(EXERCISE INPUTS)
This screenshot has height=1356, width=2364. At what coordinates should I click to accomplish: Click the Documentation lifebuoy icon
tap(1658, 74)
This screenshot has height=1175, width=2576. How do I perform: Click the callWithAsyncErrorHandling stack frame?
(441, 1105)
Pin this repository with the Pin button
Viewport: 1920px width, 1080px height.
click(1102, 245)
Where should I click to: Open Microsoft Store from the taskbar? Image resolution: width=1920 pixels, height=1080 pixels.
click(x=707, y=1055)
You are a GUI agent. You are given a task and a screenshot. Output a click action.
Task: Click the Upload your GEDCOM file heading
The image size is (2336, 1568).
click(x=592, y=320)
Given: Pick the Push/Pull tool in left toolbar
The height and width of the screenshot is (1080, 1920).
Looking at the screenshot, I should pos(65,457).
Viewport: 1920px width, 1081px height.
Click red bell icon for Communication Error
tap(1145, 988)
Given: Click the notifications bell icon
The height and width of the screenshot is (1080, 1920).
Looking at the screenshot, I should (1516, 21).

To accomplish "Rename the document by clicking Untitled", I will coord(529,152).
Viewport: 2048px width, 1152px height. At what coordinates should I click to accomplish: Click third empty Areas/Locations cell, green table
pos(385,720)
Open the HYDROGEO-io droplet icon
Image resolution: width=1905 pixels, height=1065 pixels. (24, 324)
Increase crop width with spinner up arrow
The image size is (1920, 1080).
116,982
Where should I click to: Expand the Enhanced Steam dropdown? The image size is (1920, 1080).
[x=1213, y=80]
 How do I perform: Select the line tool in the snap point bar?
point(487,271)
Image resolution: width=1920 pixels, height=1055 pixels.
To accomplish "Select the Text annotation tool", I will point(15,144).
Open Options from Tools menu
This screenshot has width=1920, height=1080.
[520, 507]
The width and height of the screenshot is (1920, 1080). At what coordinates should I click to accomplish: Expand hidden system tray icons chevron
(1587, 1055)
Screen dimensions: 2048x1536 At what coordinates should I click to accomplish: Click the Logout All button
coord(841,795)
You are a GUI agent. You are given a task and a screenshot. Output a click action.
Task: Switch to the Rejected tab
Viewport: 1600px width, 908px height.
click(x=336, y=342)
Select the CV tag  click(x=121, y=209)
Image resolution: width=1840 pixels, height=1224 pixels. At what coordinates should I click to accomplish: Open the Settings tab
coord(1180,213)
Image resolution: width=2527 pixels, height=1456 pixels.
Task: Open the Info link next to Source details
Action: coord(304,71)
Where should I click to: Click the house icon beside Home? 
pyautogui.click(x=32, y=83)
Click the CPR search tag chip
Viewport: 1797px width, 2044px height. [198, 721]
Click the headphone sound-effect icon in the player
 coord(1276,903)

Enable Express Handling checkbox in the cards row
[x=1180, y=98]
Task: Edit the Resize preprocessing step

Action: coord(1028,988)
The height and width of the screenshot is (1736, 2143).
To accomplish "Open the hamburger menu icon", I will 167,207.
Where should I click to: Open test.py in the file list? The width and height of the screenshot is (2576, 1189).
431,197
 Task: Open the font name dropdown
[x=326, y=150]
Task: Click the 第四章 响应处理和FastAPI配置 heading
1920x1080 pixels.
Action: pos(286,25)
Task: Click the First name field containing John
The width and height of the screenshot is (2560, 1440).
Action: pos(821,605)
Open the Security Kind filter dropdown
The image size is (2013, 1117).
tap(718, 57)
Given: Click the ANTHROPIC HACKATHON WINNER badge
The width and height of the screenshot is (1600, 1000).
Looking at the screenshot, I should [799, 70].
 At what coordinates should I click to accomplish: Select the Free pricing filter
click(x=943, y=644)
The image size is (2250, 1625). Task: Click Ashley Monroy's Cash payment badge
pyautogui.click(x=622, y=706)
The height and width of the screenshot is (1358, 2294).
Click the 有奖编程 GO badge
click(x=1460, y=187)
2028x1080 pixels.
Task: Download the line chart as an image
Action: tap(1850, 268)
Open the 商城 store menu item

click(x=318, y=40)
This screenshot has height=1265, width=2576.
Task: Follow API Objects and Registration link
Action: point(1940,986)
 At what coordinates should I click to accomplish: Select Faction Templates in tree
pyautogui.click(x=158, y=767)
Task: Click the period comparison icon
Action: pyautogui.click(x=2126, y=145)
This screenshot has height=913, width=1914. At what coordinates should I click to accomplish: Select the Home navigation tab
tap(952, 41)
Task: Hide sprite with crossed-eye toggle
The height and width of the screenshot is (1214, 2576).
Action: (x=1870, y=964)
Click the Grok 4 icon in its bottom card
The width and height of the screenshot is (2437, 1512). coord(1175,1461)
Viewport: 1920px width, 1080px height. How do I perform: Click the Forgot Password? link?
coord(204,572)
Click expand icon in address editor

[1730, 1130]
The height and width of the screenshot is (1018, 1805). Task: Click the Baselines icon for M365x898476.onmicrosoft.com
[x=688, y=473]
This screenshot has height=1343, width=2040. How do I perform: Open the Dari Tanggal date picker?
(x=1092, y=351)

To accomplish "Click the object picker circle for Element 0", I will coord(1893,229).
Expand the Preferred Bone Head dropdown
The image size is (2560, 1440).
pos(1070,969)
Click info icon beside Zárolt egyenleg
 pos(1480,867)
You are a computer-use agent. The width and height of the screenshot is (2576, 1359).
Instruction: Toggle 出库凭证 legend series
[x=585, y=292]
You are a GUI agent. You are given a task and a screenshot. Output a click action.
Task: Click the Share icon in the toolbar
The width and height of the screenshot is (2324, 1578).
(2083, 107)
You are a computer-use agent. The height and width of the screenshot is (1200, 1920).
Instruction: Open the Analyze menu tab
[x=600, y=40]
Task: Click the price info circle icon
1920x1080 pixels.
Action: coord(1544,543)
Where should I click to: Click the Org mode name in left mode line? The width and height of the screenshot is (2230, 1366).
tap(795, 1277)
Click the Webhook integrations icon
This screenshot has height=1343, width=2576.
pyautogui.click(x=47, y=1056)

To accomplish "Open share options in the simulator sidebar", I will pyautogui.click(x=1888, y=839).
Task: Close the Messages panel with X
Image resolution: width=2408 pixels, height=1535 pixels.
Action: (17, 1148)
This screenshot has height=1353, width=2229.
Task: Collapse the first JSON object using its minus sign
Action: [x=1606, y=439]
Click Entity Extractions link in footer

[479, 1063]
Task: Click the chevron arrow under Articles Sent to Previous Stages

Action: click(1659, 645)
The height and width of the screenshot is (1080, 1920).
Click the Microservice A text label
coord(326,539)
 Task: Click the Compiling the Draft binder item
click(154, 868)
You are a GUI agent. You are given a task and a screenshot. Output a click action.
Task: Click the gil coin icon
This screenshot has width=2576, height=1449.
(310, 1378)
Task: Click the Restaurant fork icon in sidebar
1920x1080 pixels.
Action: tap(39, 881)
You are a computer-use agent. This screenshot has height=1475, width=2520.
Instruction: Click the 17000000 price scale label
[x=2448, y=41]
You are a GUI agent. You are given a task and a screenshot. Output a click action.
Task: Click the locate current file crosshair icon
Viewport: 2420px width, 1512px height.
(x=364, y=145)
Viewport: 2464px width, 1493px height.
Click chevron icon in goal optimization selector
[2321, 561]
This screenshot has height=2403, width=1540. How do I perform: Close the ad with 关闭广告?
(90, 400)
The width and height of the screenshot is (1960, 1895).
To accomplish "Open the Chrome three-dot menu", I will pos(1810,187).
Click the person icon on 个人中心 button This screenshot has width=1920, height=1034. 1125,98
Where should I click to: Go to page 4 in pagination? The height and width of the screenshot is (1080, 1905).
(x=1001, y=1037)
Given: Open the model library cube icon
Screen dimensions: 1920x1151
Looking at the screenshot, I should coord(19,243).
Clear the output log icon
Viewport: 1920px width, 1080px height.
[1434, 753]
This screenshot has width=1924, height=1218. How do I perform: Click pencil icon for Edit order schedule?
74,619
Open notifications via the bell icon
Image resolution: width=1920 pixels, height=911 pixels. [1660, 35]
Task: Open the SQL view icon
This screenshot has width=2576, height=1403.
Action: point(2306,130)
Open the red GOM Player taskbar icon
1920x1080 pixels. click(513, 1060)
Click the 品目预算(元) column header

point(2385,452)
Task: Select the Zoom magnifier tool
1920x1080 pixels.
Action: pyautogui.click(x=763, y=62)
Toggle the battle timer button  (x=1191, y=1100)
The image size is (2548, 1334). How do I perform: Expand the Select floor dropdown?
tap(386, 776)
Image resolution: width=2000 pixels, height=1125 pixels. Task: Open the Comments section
(End EXERCISE INPUTS)
→ **INSTRUCTIONS FOR THE TASK**: A word-for-word restatement of the lines running from the one with "Open notifications via the bell icon" to the last line of the records is the whole answer.

→ **RESULT OF THIS EXERCISE**:
Open notifications via the bell icon
Image resolution: width=1920 pixels, height=911 pixels. [1660, 35]
Task: Open the SQL view icon
This screenshot has width=2576, height=1403.
Action: point(2306,130)
Open the red GOM Player taskbar icon
1920x1080 pixels. click(513, 1060)
Click the 品目预算(元) column header

point(2385,452)
Task: Select the Zoom magnifier tool
1920x1080 pixels.
Action: pyautogui.click(x=763, y=62)
Toggle the battle timer button  (x=1191, y=1100)
The image size is (2548, 1334). How do I perform: Expand the Select floor dropdown?
tap(386, 776)
Image resolution: width=2000 pixels, height=1125 pixels. Task: Open the Comments section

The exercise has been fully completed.